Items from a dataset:
##############################

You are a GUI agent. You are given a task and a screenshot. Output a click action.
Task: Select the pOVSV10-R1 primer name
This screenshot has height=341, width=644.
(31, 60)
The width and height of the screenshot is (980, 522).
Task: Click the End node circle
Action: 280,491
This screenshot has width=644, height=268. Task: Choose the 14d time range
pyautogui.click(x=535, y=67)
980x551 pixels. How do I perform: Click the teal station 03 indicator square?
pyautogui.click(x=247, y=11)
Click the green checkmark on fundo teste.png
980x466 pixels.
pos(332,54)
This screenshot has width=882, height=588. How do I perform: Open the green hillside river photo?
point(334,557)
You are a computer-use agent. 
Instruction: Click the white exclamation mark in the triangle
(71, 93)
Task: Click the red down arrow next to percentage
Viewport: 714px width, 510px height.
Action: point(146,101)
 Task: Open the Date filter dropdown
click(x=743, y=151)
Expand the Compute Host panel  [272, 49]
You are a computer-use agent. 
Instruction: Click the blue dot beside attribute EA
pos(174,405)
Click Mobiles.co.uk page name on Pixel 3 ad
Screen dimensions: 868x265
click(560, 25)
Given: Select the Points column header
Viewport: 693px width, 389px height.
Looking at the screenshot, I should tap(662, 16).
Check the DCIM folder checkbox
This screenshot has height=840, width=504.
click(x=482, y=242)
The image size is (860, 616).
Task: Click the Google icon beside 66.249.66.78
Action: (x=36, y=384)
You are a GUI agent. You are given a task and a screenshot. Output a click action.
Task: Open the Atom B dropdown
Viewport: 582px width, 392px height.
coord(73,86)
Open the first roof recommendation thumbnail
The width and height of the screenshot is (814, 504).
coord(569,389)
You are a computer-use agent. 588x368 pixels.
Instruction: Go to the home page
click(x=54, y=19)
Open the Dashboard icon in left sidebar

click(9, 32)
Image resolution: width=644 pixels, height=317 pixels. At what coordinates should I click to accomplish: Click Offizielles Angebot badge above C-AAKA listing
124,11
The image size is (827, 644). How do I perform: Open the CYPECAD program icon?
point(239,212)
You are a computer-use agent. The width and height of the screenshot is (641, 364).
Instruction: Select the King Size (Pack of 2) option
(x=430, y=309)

##############################

When you answer, output each line of the data exactly as given, from its first line up to and including the one with "Given: Select the Points column header".

Exercise response>
You are a GUI agent. You are given a task and a screenshot. Output a click action.
Task: Select the pOVSV10-R1 primer name
This screenshot has height=341, width=644.
(31, 60)
The width and height of the screenshot is (980, 522).
Task: Click the End node circle
Action: 280,491
This screenshot has width=644, height=268. Task: Choose the 14d time range
pyautogui.click(x=535, y=67)
980x551 pixels. How do I perform: Click the teal station 03 indicator square?
pyautogui.click(x=247, y=11)
Click the green checkmark on fundo teste.png
980x466 pixels.
pos(332,54)
This screenshot has width=882, height=588. How do I perform: Open the green hillside river photo?
point(334,557)
You are a computer-use agent. 
Instruction: Click the white exclamation mark in the triangle
(71, 93)
Task: Click the red down arrow next to percentage
Viewport: 714px width, 510px height.
Action: point(146,101)
 Task: Open the Date filter dropdown
click(x=743, y=151)
Expand the Compute Host panel  [272, 49]
You are a computer-use agent. 
Instruction: Click the blue dot beside attribute EA
pos(174,405)
Click Mobiles.co.uk page name on Pixel 3 ad
Screen dimensions: 868x265
click(560, 25)
Given: Select the Points column header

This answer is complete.